Pixel coordinate grounding data:
╔══

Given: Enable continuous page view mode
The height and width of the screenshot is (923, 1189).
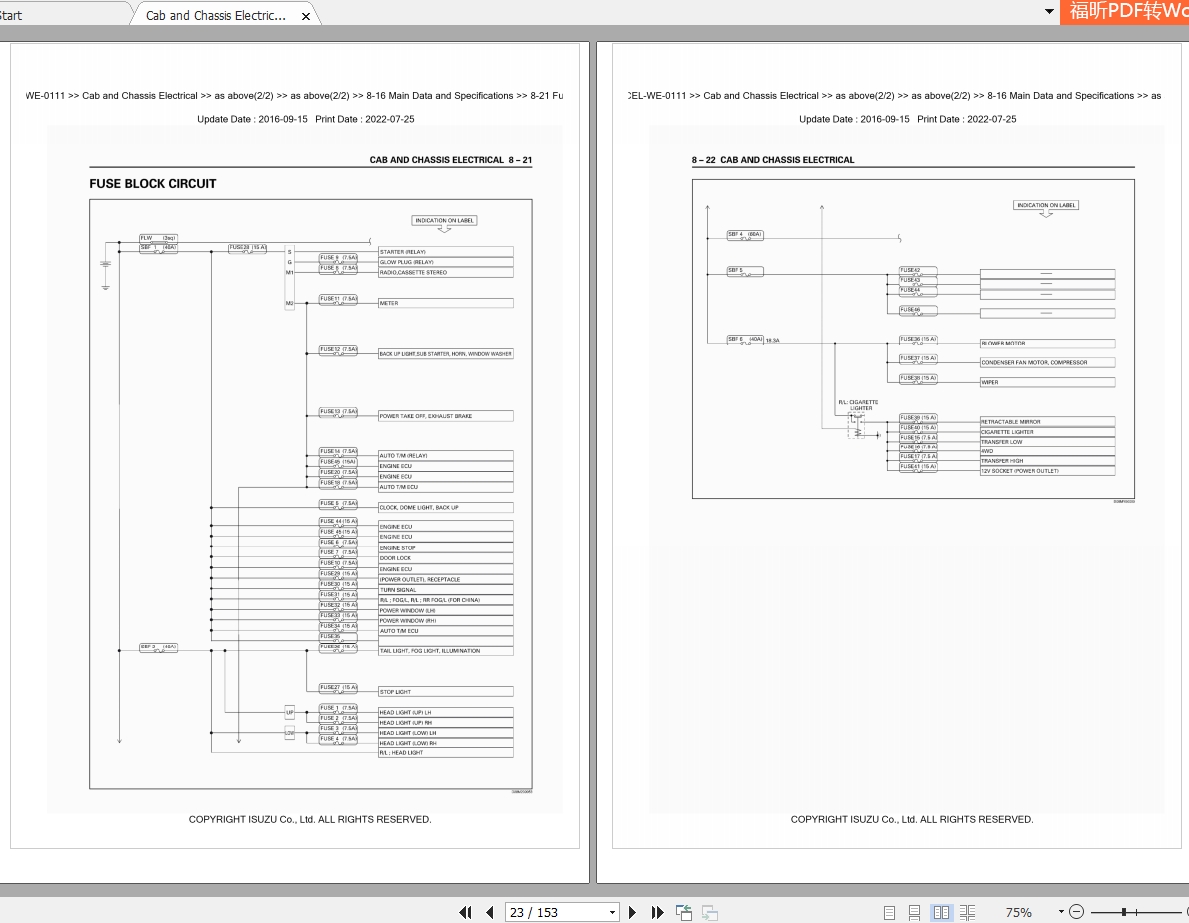Looking at the screenshot, I should (x=915, y=912).
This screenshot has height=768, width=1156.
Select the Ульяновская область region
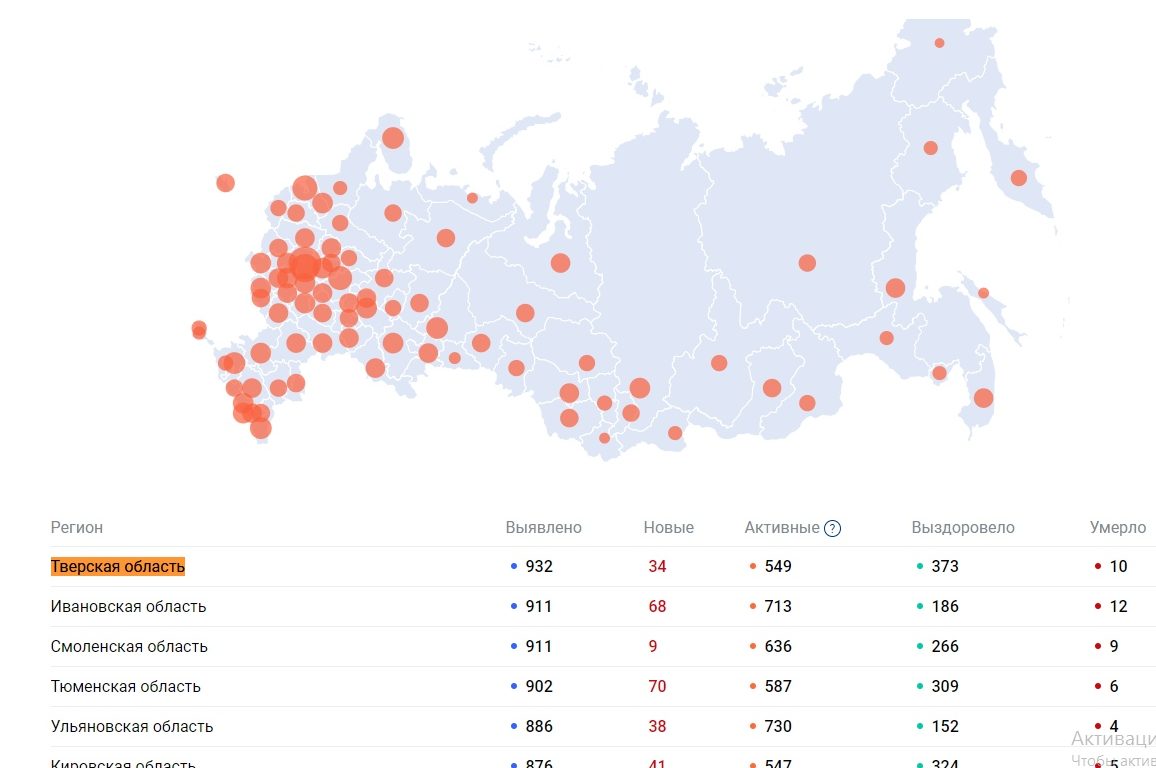131,726
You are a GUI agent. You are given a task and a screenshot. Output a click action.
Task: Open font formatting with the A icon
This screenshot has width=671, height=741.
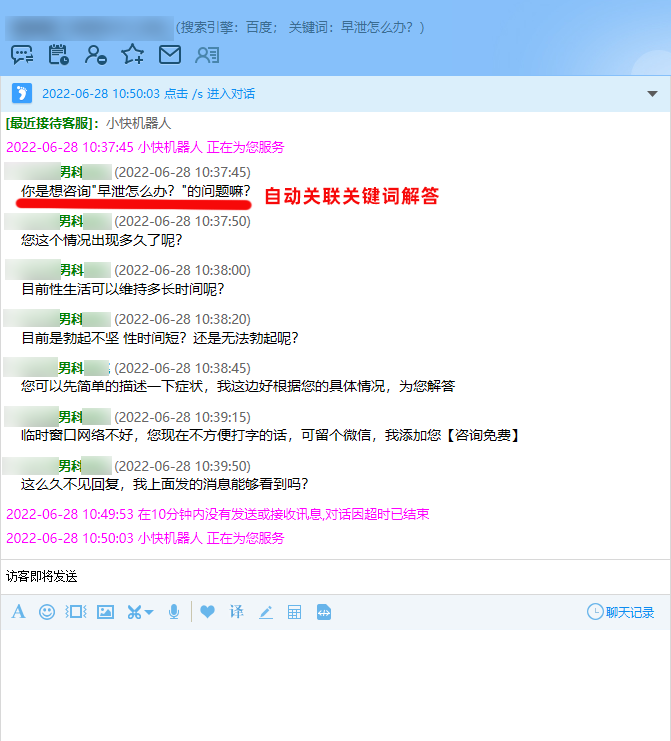click(x=18, y=612)
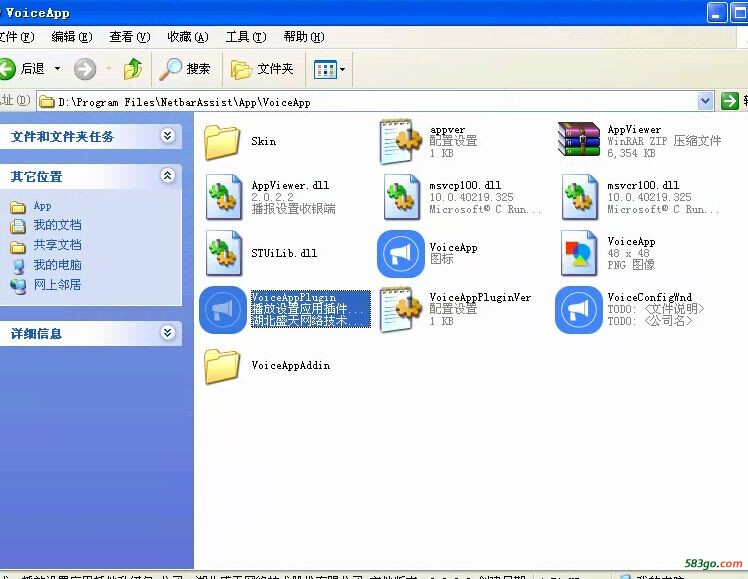Select the AppViewer WinRAR ZIP archive
This screenshot has height=579, width=748.
pos(579,142)
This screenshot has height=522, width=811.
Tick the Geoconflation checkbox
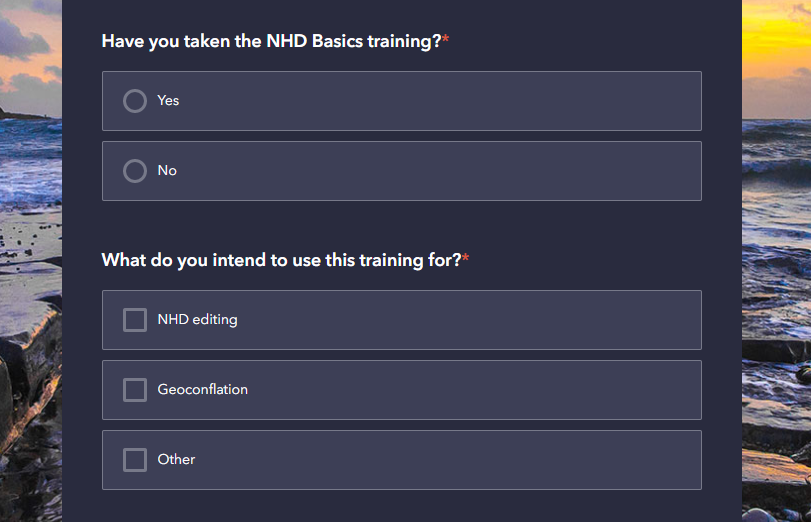coord(135,390)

╚══

What is required:
Copy every record exactly, but skip the pictures.

Written reply:
Given: Enable continuous page view mode
The height and width of the screenshot is (923, 1189).
Looking at the screenshot, I should (x=915, y=912).
This screenshot has height=768, width=1156.
Select the Ульяновская область region
131,726
You are a GUI agent. You are given a task and a screenshot. Output a click action.
Task: Open font formatting with the A icon
This screenshot has width=671, height=741.
click(x=18, y=612)
Select the AppViewer WinRAR ZIP archive
This screenshot has height=579, width=748.
pos(579,142)
This screenshot has height=522, width=811.
Tick the Geoconflation checkbox
coord(135,390)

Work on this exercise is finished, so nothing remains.